BEGIN

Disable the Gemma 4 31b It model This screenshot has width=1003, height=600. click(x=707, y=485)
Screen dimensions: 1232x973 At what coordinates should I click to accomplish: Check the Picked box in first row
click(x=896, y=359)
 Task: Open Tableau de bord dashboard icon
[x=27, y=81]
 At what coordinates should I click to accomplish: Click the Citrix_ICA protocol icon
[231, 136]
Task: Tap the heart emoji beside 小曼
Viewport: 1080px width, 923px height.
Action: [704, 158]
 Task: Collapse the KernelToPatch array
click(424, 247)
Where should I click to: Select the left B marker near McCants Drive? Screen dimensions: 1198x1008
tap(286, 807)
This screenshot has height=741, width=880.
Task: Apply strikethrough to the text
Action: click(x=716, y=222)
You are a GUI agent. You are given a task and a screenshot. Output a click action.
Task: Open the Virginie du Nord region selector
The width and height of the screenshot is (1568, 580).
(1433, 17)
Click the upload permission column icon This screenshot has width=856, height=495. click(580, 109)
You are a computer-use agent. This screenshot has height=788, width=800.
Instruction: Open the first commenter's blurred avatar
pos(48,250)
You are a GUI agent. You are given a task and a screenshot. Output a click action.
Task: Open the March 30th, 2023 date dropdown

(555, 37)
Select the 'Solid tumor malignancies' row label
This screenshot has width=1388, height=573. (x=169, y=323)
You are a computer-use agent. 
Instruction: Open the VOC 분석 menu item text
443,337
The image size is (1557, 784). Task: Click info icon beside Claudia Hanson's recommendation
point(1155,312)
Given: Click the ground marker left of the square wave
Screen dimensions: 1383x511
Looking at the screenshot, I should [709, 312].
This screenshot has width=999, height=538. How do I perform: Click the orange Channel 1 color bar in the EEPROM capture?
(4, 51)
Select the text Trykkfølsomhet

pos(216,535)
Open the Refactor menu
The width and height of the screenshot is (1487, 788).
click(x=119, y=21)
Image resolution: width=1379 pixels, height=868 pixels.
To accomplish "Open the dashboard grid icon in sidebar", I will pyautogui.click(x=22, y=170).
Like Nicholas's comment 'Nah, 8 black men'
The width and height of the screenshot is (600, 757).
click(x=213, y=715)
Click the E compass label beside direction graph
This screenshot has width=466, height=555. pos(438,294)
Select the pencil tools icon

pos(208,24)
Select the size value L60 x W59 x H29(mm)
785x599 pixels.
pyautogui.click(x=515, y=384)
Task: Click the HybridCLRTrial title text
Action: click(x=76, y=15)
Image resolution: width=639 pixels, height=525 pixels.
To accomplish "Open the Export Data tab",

END

Transcribe each of the records verbatim.

Disable the Gemma 4 31b It model This screenshot has width=1003, height=600. click(x=707, y=485)
Screen dimensions: 1232x973 At what coordinates should I click to accomplish: Check the Picked box in first row
click(x=896, y=359)
 Task: Open Tableau de bord dashboard icon
[x=27, y=81]
 At what coordinates should I click to accomplish: Click the Citrix_ICA protocol icon
[231, 136]
Task: Tap the heart emoji beside 小曼
Viewport: 1080px width, 923px height.
Action: [704, 158]
 Task: Collapse the KernelToPatch array
click(424, 247)
Where should I click to: Select the left B marker near McCants Drive? Screen dimensions: 1198x1008
tap(286, 807)
This screenshot has height=741, width=880.
Task: Apply strikethrough to the text
Action: click(x=716, y=222)
You are a GUI agent. You are given a task and a screenshot. Output a click action.
Task: Open the Virginie du Nord region selector
The width and height of the screenshot is (1568, 580).
(1433, 17)
Click the upload permission column icon This screenshot has width=856, height=495. click(580, 109)
You are a computer-use agent. This screenshot has height=788, width=800.
Instruction: Open the first commenter's blurred avatar
pos(48,250)
You are a GUI agent. You are given a task and a screenshot. Output a click action.
Task: Open the March 30th, 2023 date dropdown

(555, 37)
Select the 'Solid tumor malignancies' row label
This screenshot has width=1388, height=573. (x=169, y=323)
You are a computer-use agent. 
Instruction: Open the VOC 분석 menu item text
443,337
The image size is (1557, 784). Task: Click info icon beside Claudia Hanson's recommendation
point(1155,312)
Given: Click the ground marker left of the square wave
Screen dimensions: 1383x511
Looking at the screenshot, I should [709, 312].
This screenshot has width=999, height=538. How do I perform: Click the orange Channel 1 color bar in the EEPROM capture?
(4, 51)
Select the text Trykkfølsomhet

pos(216,535)
Open the Refactor menu
The width and height of the screenshot is (1487, 788).
click(x=119, y=21)
Image resolution: width=1379 pixels, height=868 pixels.
To accomplish "Open the dashboard grid icon in sidebar", I will pyautogui.click(x=22, y=170).
Like Nicholas's comment 'Nah, 8 black men'
The width and height of the screenshot is (600, 757).
click(x=213, y=715)
Click the E compass label beside direction graph
This screenshot has width=466, height=555. pos(438,294)
Select the pencil tools icon

pos(208,24)
Select the size value L60 x W59 x H29(mm)
785x599 pixels.
pyautogui.click(x=515, y=384)
Task: Click the HybridCLRTrial title text
Action: click(x=76, y=15)
Image resolution: width=639 pixels, height=525 pixels.
To accomplish "Open the Export Data tab",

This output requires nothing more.